> [WORK ITEM]
Starting at the line with "Screen dimensions: 640x421", copy each line through the last one below exactly as written, without any pictures.

━━━━

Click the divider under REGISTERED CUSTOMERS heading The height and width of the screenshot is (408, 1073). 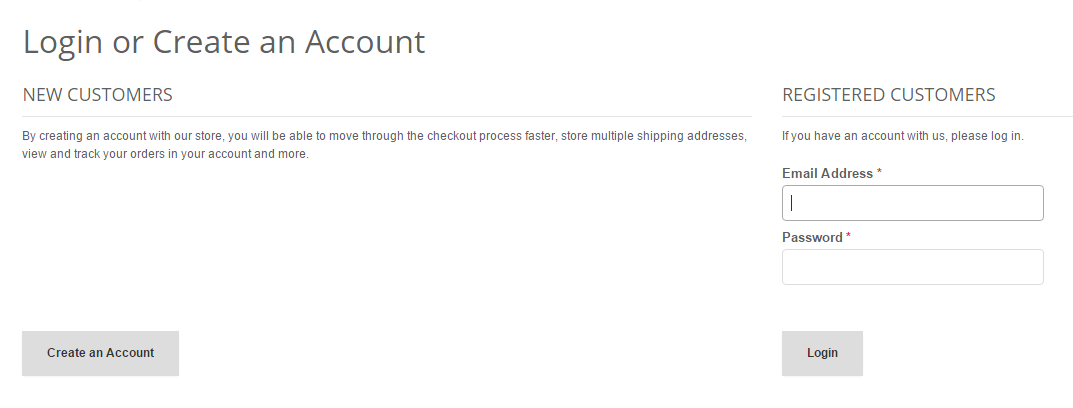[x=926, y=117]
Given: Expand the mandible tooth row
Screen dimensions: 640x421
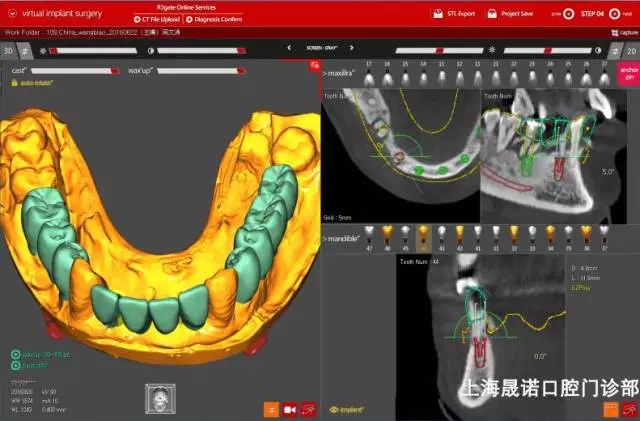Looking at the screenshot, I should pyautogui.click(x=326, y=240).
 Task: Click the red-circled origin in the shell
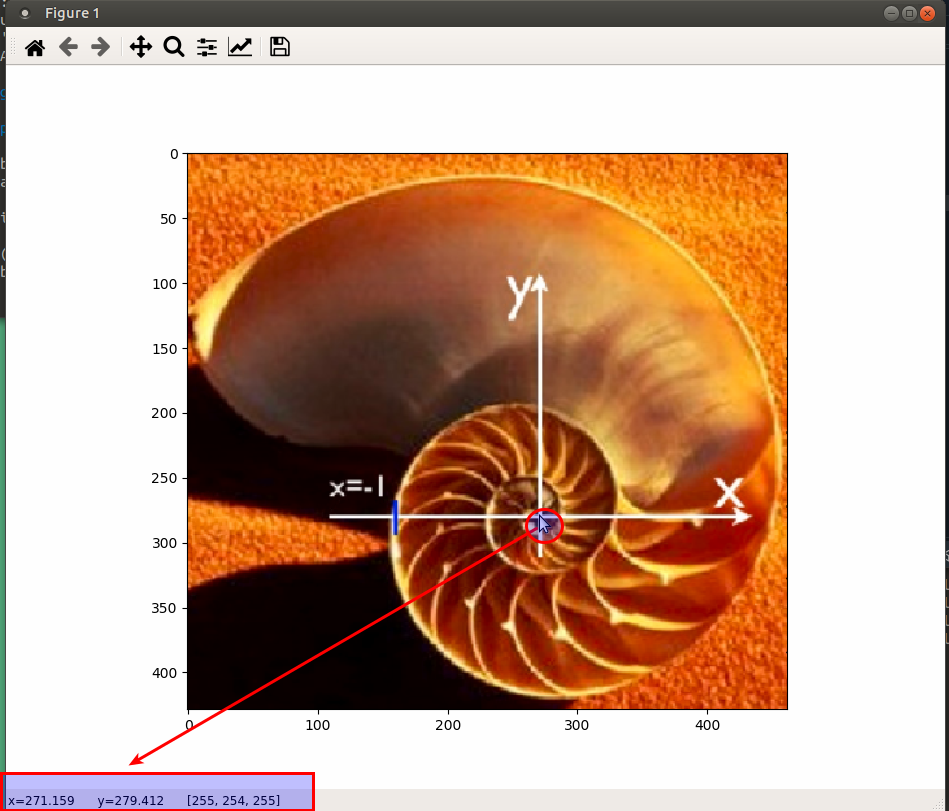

━━━━

> [SOLUTION BELOW]
Screen dimensions: 640x421
Looking at the screenshot, I should pyautogui.click(x=326, y=240).
 Task: Click the red-circled origin in the shell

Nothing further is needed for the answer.